Discovery of Novel Indazole Derivatives with Antineuroinflammatory Activity

Abstract

This study focuses on the critical role of microglia-mediated neuroinflammation in various neurological disorders. Utilizing the indazole heterocycle-a scaffold known for its structural plasticity and multi-target potential-as the core structure, a series of derivatives were designed and synthesized with the aim of screening and elucidating their anti-inflammatory activity and underlying mechanisms. The activities of the compounds were systematically evaluated in an in vitro LPS-stimulated BV-2 microglial model using Griess assay, MTT assay, qPCR, and western blotting. Among the 15 derivatives obtained, compound 5o exhibited the most potent anti-inflammatory activity (IC50 = 8.45 ± 0.64 μM).
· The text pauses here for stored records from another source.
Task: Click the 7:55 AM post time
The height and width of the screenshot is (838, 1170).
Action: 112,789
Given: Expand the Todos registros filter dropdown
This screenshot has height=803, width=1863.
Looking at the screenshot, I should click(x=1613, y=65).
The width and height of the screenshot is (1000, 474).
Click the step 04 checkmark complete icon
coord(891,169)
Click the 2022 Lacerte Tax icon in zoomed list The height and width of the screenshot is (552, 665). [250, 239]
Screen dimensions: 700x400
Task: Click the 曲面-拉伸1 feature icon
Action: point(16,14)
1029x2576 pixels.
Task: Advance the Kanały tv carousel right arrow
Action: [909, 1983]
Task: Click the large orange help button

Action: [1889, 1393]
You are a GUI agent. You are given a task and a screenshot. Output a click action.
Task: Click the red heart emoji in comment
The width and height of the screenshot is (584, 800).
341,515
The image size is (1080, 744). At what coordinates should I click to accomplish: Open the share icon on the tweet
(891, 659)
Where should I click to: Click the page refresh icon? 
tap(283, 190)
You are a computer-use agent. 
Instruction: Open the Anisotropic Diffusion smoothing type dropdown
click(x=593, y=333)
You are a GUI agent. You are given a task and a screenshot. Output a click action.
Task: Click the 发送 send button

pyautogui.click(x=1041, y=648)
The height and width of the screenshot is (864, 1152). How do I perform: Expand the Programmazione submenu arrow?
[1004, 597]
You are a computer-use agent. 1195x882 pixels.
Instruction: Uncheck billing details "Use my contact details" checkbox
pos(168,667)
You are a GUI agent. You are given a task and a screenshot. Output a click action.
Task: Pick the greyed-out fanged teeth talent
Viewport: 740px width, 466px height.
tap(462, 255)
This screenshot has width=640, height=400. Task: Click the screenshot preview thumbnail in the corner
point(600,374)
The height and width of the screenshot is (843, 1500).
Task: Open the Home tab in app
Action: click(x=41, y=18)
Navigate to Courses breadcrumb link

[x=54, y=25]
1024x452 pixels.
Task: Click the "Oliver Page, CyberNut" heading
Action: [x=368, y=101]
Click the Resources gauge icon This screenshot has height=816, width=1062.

Its mechanism of action involves the regulation of microglial polarization-significantly suppressing M1 phenotype markers such as NO, IL-1β, IL-6, TNF-α, iNOS, and COX-2. Further mechanistic studies revealed that this effect is mediated through positive regulation nuclear translocation of Nrf2. In summary, this study demonstrates that the indazole derivative 5o exerts anti-neuroinflammatory and neuroprotective effects by inhibiting microglial M1 polarization, providing a promising lead compound and a robust pharmacological basis for the development of novel therapeutic strategies targeting neuroinflammatory diseases.